One of the best things that Motive does in improving Dead Space’s experience though is changing the zero-gravity sequences. Before, zero-gravity in the original was essentially pointing and clicking to different walls. It was certainly archaic at the time and made combat tougher in these sequences for no reason. What Motive does to improve zero-gravity is just *chef’s kiss* as it offers much more mobility for movement and combat. In zero-gravity, players have complete freedom in how they want to traverse open space and it makes flying around not only fun, but more fitting for Necromorphs flying around the room. It’s a great way that the modern vision for this remake shows and there’s no doubt that Motive’s time making Squadron’s influenced this form of zero-gravity.
The remake’s story will likely be the most surprising aspect for fans though as there are some noticeable changes that actually improve the narrative. For the most part, the story of engineer Isaac Clark being stranded on a giant planet-cracker ship that’s gone to hell after a wider conspiracy and mysterious infection spread to the entire crew stays the same. The shocking moments and horrifying twists still land perfectly and there’s even an alternate ending players can find that suggest maybe another entry could be in the works. However, there are some pretty substantial changes that make for a better flow in the story and help fill some of the gaps of the original.
First and foremost, the character redesigns and new voice cast are great in having the spirit of the original while providing a new look. With Isaac actually being able to speak in this remake, unlike the original, you get his actual perspective on what’s happening, and his voice helps make him go from mission to mission more realistic. It simply offers better reasoning for him to be doing what he does, and you can’t help but love the badass attitude he has of wanting to jump into the action. The story does take different routes in getting through each section and even the story beats of secondary characters can change. It’s pretty great how they bring characters who were originally left in voice or text logs into the forefront of the story and utilized to help give the storytelling a better flow. Motive really provides an excellent retelling of this story that’s still an instant classic and packages it together in a more refreshing and engaging way.

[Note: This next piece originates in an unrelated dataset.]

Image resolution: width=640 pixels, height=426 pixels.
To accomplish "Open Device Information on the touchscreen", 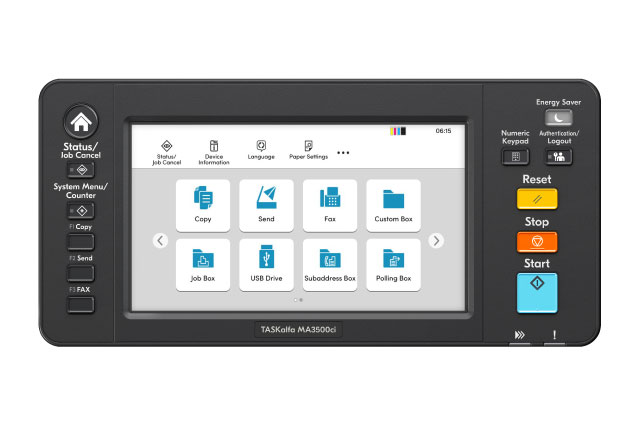I will pos(213,151).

Capcom set a new gold standard for remakes with Resident Evil 2 back in 2019 and EA and Motive have somehow surpassed that high bar. Dead Space is an improvement on the already great original in every technical and narrative aspect while also being a blast to play. Whether you’re a long time fan ready to jump back into a new and improved classic or someone ready to see what Dead Space is all about, this remake is the perfect way to get your survival horror fix. Who knows, maybe we’ll even see the return of the Dead Space franchise in a new light.